Today's task was to finish the beans 'n' peas quarter of the veg patch.











Peas
First, another sowing of peas to continue the succession. I've already got Early Onward and Kelvedon Wonder in, but I found some old collected peas from Twinkle, so I've tried these.
I'm not convinced by the virtues of growing peas. Yes, they're great fresh, but it takes so many plants to get a decent amount and the frozen ones in the supermarket aren't actually at all bad. Anyway, I'll trial these varieties and see which is best. It may be that I need them all to give a succession through the season. Again, I poked clippings of red dogwood into the ground to give the plants a framework to clamber over. But just look at the first lot of dogwood twigs - they're sprouting. By the end of the year I should have a decent crop of saplings.

Now Sugarsnap peas and Mangetout are a different story. Bountiful, delicious straight from the plant and at supermarket prices a valuable crop. I'm growing two varieties of Sugarsnap - Sugar Ann and Sugar Snap. The former I grew last year without much success, and so far this year it seems that the latter is growing with much more vigour. We'll see what the harvest is like before we make any snap decisions (see what I did there?) about next year.
As for mangetout, I grow a purple podded variety with an impossible name. It tastes as clean and fresh as the green, but adds a touch of interest and colour.

All my climbing peas are grown in with sweet peas and nasturtiums.

Beans
The runner plants are already transplanted outside and some have started to wrap themselves around their wigwam poles. Today was the turn of the more exotic beans. French beans, dwarf beans, climbing beans, Borlottis, Haricots (for baked beans), Butter Beans, Purple Teepee, Blue Lake, Canadian Wonder (for kidney beans).

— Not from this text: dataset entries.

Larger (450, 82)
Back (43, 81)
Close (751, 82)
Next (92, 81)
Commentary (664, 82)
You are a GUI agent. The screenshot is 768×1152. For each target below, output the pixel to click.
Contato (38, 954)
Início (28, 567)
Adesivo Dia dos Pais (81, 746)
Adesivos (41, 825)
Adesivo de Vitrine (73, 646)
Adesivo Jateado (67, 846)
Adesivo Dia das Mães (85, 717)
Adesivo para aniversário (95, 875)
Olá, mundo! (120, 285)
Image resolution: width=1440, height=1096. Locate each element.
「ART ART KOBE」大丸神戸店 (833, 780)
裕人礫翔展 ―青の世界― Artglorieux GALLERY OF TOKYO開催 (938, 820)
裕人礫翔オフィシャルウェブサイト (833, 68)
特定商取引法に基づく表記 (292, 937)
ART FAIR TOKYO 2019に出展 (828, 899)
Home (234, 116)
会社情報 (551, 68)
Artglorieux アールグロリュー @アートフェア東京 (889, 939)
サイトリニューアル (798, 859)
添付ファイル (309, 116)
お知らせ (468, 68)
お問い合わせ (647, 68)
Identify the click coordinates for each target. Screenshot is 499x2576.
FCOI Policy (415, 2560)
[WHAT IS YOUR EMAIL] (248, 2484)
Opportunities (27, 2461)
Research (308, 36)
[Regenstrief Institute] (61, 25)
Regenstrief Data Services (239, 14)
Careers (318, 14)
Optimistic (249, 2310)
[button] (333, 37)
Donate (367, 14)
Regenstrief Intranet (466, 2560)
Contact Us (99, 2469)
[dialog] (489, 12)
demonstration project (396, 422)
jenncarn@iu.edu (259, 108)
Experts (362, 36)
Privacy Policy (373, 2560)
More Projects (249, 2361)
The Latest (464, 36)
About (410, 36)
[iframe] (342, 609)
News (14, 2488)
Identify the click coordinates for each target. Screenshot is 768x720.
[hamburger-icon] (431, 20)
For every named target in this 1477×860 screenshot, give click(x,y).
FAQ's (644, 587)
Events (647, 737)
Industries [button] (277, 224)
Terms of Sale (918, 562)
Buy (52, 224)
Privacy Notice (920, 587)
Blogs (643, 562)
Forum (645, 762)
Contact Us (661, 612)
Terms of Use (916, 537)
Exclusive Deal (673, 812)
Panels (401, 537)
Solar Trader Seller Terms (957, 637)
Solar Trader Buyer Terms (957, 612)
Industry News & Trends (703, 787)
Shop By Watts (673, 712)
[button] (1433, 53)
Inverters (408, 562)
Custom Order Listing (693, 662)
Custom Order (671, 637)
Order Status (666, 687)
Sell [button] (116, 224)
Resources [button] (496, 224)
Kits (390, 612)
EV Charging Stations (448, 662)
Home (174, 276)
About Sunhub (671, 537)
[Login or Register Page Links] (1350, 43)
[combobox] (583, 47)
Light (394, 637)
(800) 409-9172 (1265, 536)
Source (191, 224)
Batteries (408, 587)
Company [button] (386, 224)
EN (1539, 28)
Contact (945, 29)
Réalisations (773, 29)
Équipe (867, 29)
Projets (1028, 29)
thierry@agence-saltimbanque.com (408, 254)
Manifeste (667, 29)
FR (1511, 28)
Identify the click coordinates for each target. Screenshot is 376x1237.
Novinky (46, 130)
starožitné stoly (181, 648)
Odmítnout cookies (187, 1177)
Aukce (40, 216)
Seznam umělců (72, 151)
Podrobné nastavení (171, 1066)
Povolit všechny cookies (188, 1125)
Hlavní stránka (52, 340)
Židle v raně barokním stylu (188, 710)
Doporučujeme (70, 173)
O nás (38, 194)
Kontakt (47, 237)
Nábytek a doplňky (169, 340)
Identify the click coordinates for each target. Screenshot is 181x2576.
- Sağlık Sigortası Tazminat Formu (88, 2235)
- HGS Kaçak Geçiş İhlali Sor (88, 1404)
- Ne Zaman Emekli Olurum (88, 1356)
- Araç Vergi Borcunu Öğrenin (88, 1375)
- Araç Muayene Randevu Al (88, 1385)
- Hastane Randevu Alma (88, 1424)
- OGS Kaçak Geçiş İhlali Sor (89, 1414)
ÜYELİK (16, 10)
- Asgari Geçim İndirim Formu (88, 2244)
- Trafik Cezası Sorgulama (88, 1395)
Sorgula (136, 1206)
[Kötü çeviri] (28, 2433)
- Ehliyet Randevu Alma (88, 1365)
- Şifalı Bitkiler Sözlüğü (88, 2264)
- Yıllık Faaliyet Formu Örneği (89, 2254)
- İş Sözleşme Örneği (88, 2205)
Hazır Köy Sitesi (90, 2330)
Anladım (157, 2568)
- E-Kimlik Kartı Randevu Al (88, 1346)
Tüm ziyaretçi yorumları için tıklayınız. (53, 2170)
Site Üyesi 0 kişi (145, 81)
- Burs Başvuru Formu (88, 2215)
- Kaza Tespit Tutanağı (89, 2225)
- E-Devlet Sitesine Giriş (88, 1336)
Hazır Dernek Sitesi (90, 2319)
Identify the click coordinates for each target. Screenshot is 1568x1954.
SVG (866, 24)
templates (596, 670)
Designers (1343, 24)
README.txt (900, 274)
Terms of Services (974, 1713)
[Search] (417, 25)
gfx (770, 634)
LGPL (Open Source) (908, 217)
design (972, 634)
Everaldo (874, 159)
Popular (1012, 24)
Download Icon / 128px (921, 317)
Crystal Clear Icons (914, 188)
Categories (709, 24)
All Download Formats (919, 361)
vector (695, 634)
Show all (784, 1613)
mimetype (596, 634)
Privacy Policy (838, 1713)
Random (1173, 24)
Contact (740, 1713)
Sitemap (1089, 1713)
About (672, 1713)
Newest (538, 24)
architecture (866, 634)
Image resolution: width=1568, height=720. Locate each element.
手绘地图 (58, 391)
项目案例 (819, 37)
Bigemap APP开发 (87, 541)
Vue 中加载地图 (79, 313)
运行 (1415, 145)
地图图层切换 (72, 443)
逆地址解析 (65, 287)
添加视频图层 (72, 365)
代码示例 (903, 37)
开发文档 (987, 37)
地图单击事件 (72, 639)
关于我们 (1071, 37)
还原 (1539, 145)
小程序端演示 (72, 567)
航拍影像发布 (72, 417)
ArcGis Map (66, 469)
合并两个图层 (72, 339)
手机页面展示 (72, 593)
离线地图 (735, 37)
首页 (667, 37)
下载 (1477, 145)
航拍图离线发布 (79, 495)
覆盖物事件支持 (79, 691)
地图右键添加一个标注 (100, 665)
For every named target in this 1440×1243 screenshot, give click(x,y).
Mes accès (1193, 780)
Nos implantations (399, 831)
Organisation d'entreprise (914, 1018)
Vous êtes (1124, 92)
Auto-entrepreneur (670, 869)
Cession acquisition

The soil felt warm for the first time today. The water collected in old baths from the gutters was tepid as it trickled from the watering can over my fingers. I love it when beans push and shove their way through the soil and continue skywards at a staggering pace. If this weather continues they'll love it.

Now, if Gerry's daily catch is anything to go by, then there are certainly plenty of mice and voles around, enough to threaten young peas and beans. So I have elected this year to soak the seeds in paraffin briefly as a deterrent. But one of my bees took exception to the smell I think and buzzed me with annoying determination to the point where I had to scarper till it gave up.

Milk Carton Graveyard
If you'd looked in my veg patch mid afternoon, you'd have wondered what on earth was going on, with piles of dismembered milk cartons in piles on the grass. I've discovered that milk cartons are well designed to fit a cane tightly through the handle and to protect the young plants from the ravages of pests and the weather.
Some of my wigwams have wellies.
















Bees
Since I mentioned the bees above, a quick update on the two hives. Hive A (the original, from which we removed the queen but left a few of the best queen cells) is buzzing well. In the warm weather the hive entrance and the surrounding air have been full of bees, many returning laden with pollen. Hive B (the new one into which we moved the queen along with frames of brood, honey, pollen and bees) is much slower, with just the occasional bee emerging or returning. But I still hope to find, when we can look in a couple of weeks time, that we have two colonies of bees.

Hive A - busy







Hive B - quiet


Asparagus Peas
I've grown this unusual vegetable for the last three years. Each plant forms a low growing clump and they carry the most richly coloured, delicate little flowers, much loved by bees. You eat the whole pod, plucked from the plant when it is only an inch of so long. I find the taste a little nutty, though it's supposed to taste like a cross between...you've guessed!...peas and asparagus.